According to Dealogic, there have been only two secondary block trades in Pakistan worth more than $100 million since 2010. They comprise a $387.9 million block sale of United Bank shares in June 2014 and the $993 million sale of Habib Bank shares in April last year. 

But  while these two transactions were borne out of government privatisation initiatives, the Engro Fertilizers transaction is the first major case of a private company using domestic capital markets for fundraising, according to the source familiar with the situation.

On Tuesday Engro Corp, which held a 78.78% stake in Engro Fertilizers before the selldown, sold 295 million shares in the subsidiary at PRs65.47 per share -- a discount of 4.2% to the stock’s last close. The stake sold accounts for 22.1% of the Engro Fertilizers’s outstanding shares.

Credit Suisse, which arranged the two government stake sales in United Bank and Habib Bank, was the sole global coordinator of the Engro Fertilizers block trade, while Arif Habib was a co-bookrunner. 

Through the block trade, Engro has effectively enlarged the subsidiary’s free float to 43.3% from 21.2% and helped to introduce foreign investors into the company, which was mostly owned by local institutions before the sale.

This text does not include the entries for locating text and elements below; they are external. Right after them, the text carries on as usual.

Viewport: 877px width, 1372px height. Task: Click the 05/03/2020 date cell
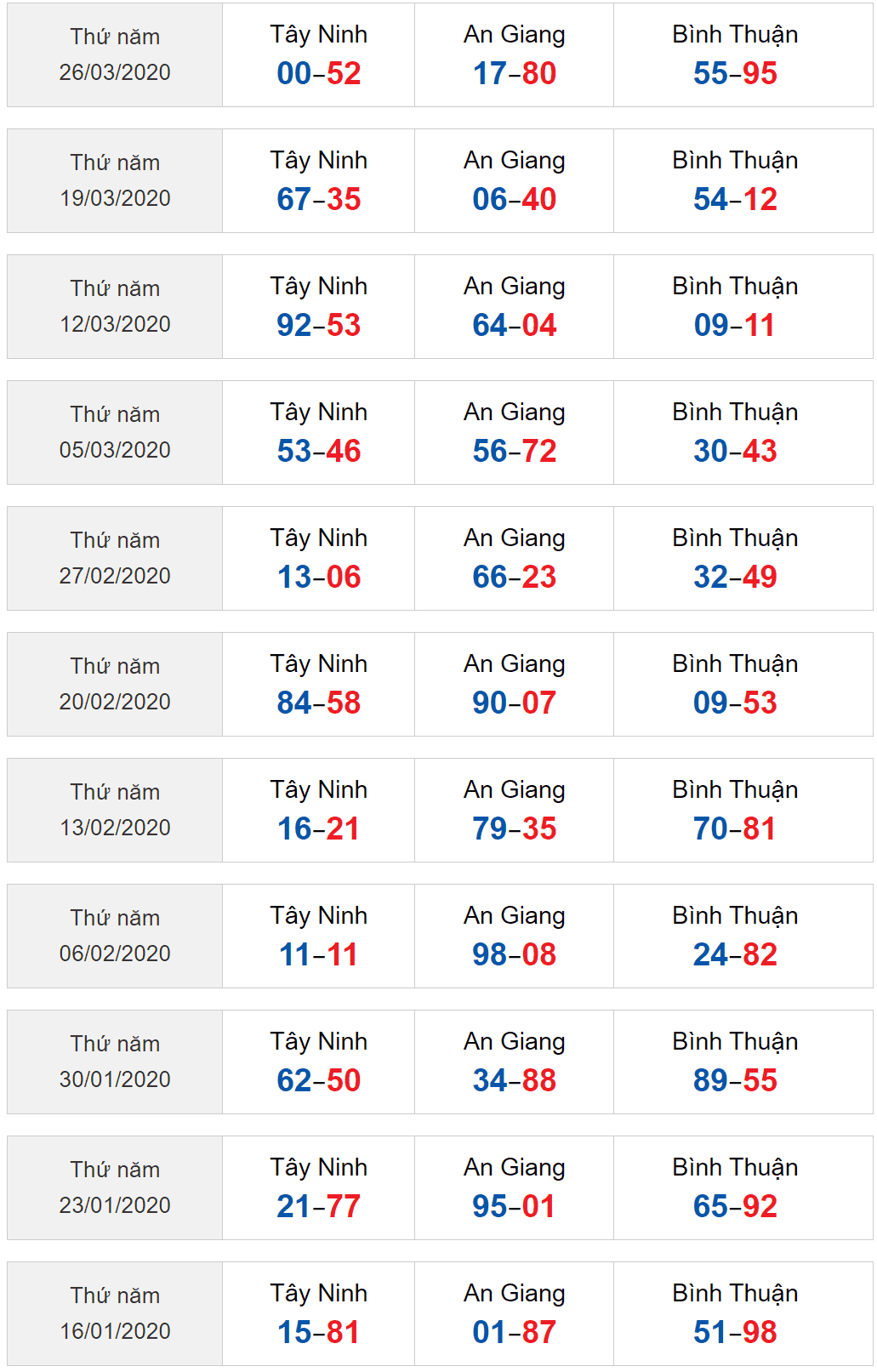coord(115,432)

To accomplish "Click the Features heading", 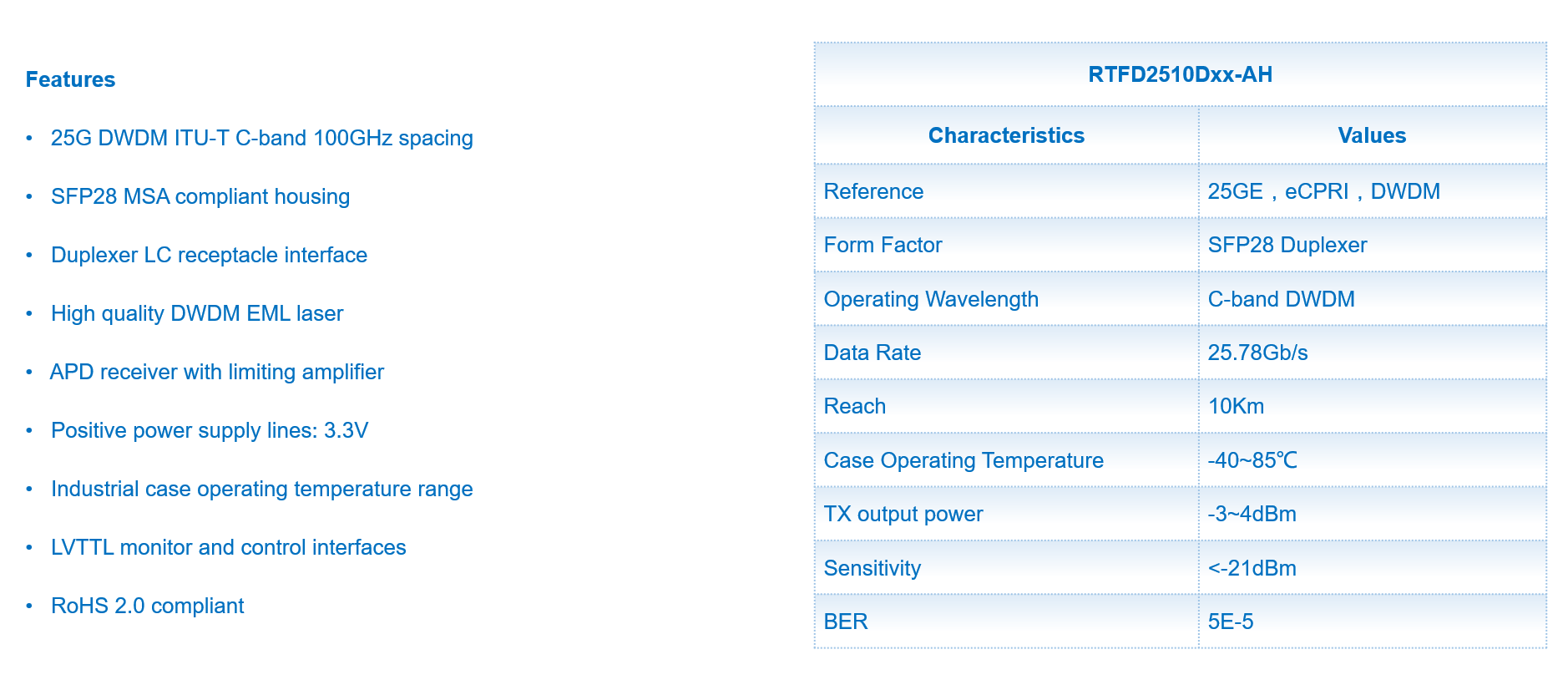I will click(x=70, y=79).
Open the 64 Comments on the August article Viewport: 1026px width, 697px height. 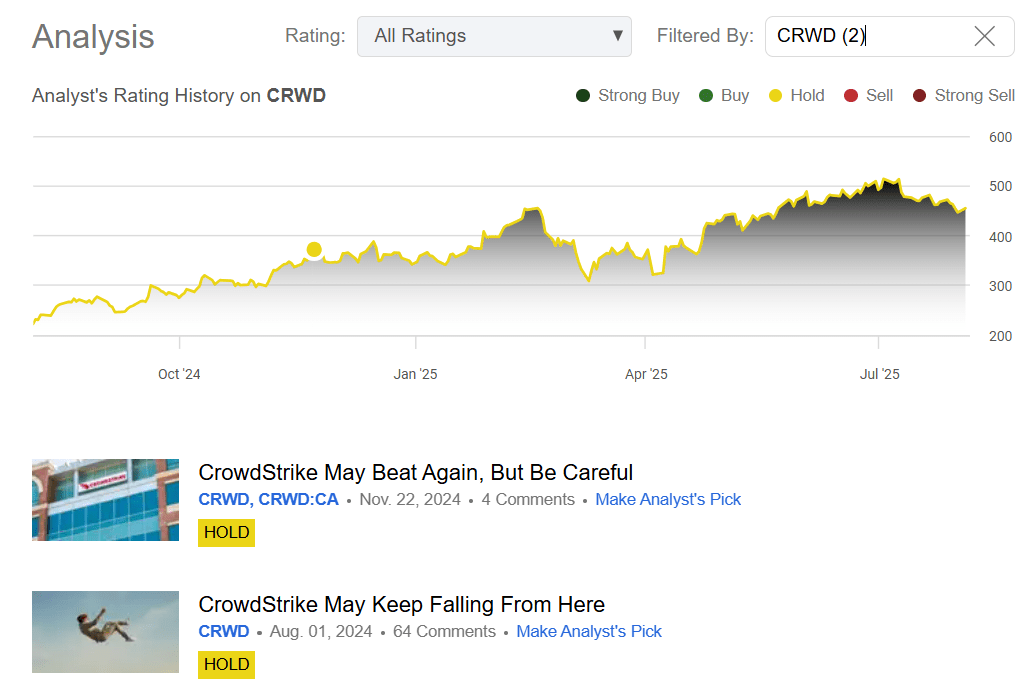443,631
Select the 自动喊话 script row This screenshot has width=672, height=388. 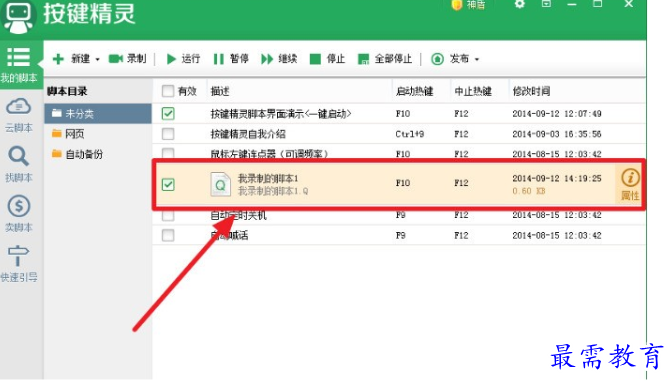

About 40% of the deal was allocated to foreign investors, according to the source familiar with the situation, underscoring the demand for exposure in the Pakistani stock market even though the company might be less well-known among investors.

Foreign investors have been increasing exposure in Pakistan because it has been one of the best performing emerging markets in the region. Pakistani equities have consistently outperformed the benchmark MSCI Emerging markets index over the past five years, bolstered by a steady acceleration of GDP growth from 2.7% in 2011 to 4.7% in 2014, according to the World Bank.

 

Ali Naqvi, co-head of Asia-Pacific Global Markets at Credit Suisse, told FinanceAsia that more private companies are expected to raise equity finance as the economy continues to improve.

“Infrastructure and energy would be one of the active sectors for equity fundraising because there will be a lot of infrastructure development under the China Pakistan Economic Corridor (CPEC) programme, which is part of China’s One Belt, One Road initiative,” Naqvi said.  

Under CPEC, China will invest $46 billion in Pakistan for the development of infrastructure and energy projects. That is equivalent to 54 times Pakistan's $851 million foreign direct investment inflow in the 2014/15 fiscal year, according to data from the Board of Investment Pakistan.

The CPEC initiatives, together with measures to support the country's key sectors including agriculture and textile, are part of the government plans to further accelerate economic growth to 5.7% for the 2016/17 fiscal year.

Pakistan's benchmark KSE-100 Index is trading at an all-time high at 32,816 points and has gained 14% so far this year.